Given request a -
Answer these questions from the text on participatory design, one answer per line, marked like the questions:
(i) Which two main methodological approaches does the text name at its start?
(ii) In what decade did the profession of information systems design emerge?
(iii) What name do Hirschheim et al. (1995) give to that early period?
━━━ Text extract ━━━
The two main methodological approaches of Joint Application Design and European Participatory Design began with very different perspectives on technology and the role of technology in the workplace. This led to very different ways of conceiving of the "problem" of integrating technologies into the workplace. Moreover, each perspective and set of problems developed in very different contexts; these arose in different kinds of organizations-public, trade-union, commercial-and in situations which placed designers and users in very different relationships. There are two interesting phenomena which resulted from this and which I wish to emphasize. The first is that at some point, each of these traditions decided that systematically involving users in the design of technological systems was central to achieving their objectives. The second is that despite seeing the users' participation in the design process as an essential local objective, how each tradition conceived of the users' role in that process was shaped by their global objectives. This configuration turns out to bare a striking resemblance to that confronted by colonial anthropology, and its researchers came to address many of the same critical issues as those reflecting on participatory design. Finally, we will consider the role which technology should be recognized as playing in political discourse. With these issues in mind, I turn now to the background of these different approaches to user participation in systems development.
 

2. Technological Rationalization: early 1970s to mid 1980s

2.1 Background

Before describing in detail the methods of participatory design, it may be helpful to review the basic methods of system design which these approaches sought to reform or replace. Arguably, information systems began with the first written records, probably Babylonian cuniform impressions on clay tablets. But the profession of information systems design did not emerge until the 1950s, when computers first began to be applied to organizational information problems. Hirschheim et al. (1995) describe this early period as the "pre-methodological" era which was characterized by the "seat-of-the-pants approaches" to systems design (p. 29). There were no precedents to reflect on, and new methodologies grew in response to new challenges. Concerned primarily with programming and the management of physical data storage (e.g. which stack of punch-cards goes with this program), systems design was largely driven by technological considerations. From the beginning, large information systems projects were subjected to management techniques in a manner similar to other engineering organizations.(5) Eventually programmers, systems designers and management information systems analysts emerged as professional groups with recognized roles in systems development.
━━━
Given request b - Please convert the stretch of the records from the line that contains "Open Skype from the Windows taskbar" through the line that contains "I will point(1736,20)." into a Markdown table with the columns Row and Line. Put a running row number in Row, put each line in Line, and skip blank lines.
━━━ Records provided ━━━
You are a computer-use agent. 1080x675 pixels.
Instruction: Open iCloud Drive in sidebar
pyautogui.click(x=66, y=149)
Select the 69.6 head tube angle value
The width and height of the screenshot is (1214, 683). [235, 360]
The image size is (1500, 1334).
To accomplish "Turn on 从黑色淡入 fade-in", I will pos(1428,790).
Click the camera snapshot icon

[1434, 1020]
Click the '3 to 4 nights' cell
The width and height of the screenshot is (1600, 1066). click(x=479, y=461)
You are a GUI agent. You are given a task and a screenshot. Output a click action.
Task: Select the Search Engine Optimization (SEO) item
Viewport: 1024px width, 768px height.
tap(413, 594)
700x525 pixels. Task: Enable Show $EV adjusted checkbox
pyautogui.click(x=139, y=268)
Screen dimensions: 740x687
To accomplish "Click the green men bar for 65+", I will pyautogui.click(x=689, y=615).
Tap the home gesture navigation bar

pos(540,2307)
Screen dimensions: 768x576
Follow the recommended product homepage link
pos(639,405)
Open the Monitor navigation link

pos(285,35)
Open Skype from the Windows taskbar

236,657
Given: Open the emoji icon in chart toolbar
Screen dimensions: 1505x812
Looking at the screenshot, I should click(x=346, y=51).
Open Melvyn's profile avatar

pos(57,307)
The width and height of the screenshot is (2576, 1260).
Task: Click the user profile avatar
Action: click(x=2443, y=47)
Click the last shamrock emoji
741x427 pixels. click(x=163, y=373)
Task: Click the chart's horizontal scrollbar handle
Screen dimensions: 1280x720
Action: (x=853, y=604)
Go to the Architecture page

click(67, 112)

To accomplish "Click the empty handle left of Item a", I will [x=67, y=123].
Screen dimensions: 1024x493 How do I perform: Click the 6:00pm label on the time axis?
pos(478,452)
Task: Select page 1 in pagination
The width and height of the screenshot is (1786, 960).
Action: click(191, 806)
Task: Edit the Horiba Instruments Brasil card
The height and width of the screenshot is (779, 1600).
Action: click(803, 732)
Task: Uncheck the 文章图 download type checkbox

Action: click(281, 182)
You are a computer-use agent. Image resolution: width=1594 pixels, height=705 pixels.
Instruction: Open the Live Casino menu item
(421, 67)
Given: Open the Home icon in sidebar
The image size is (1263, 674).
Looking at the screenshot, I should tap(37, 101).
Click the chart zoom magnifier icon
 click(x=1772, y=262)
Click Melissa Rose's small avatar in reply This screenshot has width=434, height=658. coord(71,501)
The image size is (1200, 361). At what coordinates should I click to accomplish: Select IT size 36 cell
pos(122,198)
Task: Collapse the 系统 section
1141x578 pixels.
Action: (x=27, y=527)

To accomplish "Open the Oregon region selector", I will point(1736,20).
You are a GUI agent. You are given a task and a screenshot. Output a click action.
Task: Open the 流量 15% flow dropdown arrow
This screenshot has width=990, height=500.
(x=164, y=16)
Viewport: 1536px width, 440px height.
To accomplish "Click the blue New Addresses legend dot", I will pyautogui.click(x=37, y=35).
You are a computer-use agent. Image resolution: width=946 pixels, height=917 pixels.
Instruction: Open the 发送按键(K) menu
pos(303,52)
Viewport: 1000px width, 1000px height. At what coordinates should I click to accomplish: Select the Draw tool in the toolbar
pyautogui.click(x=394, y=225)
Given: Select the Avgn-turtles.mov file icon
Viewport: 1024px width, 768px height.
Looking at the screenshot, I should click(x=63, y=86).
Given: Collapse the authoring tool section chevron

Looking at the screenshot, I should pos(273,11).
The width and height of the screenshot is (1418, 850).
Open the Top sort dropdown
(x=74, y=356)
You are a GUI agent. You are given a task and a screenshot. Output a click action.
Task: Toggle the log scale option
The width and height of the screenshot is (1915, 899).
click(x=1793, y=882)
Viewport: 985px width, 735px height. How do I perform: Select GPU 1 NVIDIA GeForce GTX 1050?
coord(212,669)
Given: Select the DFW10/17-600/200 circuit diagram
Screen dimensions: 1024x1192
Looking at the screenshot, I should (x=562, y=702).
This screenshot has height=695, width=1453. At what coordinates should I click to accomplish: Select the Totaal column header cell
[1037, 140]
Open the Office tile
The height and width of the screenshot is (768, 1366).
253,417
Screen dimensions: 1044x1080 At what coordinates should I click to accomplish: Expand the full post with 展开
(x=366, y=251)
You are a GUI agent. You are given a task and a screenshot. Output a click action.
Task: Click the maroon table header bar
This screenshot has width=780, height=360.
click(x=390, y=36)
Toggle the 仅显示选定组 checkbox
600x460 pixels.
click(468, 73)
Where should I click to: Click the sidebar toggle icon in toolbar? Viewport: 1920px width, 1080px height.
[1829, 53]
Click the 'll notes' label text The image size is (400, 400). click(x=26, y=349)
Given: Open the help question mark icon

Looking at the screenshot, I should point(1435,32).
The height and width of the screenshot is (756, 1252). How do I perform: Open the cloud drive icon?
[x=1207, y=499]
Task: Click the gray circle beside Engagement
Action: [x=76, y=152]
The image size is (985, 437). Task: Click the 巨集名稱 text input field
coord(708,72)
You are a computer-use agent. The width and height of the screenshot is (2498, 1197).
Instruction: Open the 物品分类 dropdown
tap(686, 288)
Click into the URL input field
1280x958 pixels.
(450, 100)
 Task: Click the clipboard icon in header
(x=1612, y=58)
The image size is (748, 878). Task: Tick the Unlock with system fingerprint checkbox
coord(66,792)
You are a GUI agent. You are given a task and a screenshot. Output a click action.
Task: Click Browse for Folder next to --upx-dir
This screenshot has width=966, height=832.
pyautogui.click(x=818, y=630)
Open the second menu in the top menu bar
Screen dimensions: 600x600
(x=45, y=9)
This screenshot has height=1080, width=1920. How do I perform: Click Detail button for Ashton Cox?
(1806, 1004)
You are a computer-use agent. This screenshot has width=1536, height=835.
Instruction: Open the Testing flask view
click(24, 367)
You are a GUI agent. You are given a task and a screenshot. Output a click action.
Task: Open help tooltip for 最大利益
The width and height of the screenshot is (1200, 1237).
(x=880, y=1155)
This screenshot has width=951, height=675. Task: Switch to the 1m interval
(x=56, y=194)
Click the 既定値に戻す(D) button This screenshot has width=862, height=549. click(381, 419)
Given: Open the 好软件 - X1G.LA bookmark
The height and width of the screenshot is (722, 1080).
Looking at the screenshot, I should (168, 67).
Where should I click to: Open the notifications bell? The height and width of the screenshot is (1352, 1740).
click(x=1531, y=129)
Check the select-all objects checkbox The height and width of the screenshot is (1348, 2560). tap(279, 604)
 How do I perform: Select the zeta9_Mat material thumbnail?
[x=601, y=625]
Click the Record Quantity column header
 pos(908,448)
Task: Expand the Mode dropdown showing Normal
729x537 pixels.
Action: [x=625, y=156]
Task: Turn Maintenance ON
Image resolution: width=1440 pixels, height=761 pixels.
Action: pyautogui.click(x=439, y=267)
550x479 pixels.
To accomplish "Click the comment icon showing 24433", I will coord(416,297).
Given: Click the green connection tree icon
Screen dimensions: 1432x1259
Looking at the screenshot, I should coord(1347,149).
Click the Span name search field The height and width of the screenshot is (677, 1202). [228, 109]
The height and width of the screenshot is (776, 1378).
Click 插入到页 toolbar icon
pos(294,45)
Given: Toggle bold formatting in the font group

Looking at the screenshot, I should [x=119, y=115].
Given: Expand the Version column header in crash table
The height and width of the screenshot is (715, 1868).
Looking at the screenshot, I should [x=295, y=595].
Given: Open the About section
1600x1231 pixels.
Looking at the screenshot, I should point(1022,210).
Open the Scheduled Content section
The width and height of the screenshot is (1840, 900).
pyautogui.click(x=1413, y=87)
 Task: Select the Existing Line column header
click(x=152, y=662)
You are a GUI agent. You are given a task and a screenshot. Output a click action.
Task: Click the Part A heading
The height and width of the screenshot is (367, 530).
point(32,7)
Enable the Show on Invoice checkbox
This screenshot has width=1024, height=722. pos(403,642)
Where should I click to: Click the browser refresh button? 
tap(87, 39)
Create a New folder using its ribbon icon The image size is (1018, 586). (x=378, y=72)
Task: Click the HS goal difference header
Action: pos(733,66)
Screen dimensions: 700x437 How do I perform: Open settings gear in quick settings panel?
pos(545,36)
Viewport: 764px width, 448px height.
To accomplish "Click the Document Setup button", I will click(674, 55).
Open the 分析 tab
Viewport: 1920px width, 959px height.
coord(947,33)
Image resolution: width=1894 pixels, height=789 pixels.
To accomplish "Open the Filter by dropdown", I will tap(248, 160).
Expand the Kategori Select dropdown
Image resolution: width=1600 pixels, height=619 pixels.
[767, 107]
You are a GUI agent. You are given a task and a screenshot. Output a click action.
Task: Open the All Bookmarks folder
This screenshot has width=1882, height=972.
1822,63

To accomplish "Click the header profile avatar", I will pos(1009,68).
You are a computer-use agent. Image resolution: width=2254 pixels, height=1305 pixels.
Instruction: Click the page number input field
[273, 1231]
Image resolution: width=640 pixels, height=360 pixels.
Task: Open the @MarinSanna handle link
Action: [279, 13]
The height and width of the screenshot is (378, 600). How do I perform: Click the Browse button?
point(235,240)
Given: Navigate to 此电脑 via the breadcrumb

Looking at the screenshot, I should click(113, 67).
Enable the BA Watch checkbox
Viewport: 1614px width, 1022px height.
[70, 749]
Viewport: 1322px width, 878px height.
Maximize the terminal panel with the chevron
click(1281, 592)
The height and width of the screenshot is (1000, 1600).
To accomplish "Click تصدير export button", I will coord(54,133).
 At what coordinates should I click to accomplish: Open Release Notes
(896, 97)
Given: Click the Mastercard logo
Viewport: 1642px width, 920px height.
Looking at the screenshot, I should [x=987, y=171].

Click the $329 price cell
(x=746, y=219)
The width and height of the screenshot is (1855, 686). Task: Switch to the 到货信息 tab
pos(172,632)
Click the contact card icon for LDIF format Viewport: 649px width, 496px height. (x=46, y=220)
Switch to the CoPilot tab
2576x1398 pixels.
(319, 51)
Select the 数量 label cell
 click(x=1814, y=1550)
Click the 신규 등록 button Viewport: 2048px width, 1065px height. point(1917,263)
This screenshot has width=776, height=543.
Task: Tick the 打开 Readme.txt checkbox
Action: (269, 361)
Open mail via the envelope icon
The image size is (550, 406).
━━━
Task output a -
(i) Joint Application Design and European Participatory Design
(ii) The 1950s
(iii) The "pre-methodological" era

Task output b -
| Row | Line |
|---|---|
| 1 | Open Skype from the Windows taskbar |
| 2 | 236,657 |
| 3 | Given: Open the emoji icon in chart toolbar |
| 4 | Screen dimensions: 1505x812 |
| 5 | Looking at the screenshot, I should click(x=346, y=51). |
| 6 | Open Melvyn's profile avatar |
| 7 | pos(57,307) |
| 8 | The width and height of the screenshot is (2576, 1260). |
| 9 | Task: Click the user profile avatar |
| 10 | Action: click(x=2443, y=47) |
| 11 | Click the last shamrock emoji |
| 12 | 741x427 pixels. click(x=163, y=373) |
| 13 | Task: Click the chart's horizontal scrollbar handle |
| 14 | Screen dimensions: 1280x720 |
| 15 | Action: (x=853, y=604) |
| 16 | Go to the Architecture page |
| 17 | click(67, 112) |
| 18 | To accomplish "Click the empty handle left of Item a", I will [x=67, y=123]. |
| 19 | Screen dimensions: 1024x493 How do I perform: Click the 6:00pm label on the time axis? |
| 20 | pos(478,452) |
| 21 | Task: Select page 1 in pagination |
| 22 | The width and height of the screenshot is (1786, 960). |
| 23 | Action: click(191, 806) |
| 24 | Task: Edit the Horiba Instruments Brasil card |
| 25 | The height and width of the screenshot is (779, 1600). |
| 26 | Action: click(803, 732) |
| 27 | Task: Uncheck the 文章图 download type checkbox |
| 28 | Action: click(281, 182) |
| 29 | You are a computer-use agent. Image resolution: width=1594 pixels, height=705 pixels. |
| 30 | Instruction: Open the Live Casino menu item |
| 31 | (421, 67) |
| 32 | Given: Open the Home icon in sidebar |
| 33 | The image size is (1263, 674). |
| 34 | Looking at the screenshot, I should tap(37, 101). |
| 35 | Click the chart zoom magnifier icon |
| 36 |  click(x=1772, y=262) |
| 37 | Click Melissa Rose's small avatar in reply This screenshot has width=434, height=658. coord(71,501) |
| 38 | The image size is (1200, 361). At what coordinates should I click to accomplish: Select IT size 36 cell |
| 39 | pos(122,198) |
| 40 | Task: Collapse the 系统 section |
| 41 | 1141x578 pixels. |
| 42 | Action: (x=27, y=527) |
| 43 | To accomplish "Open the Oregon region selector", I will point(1736,20). |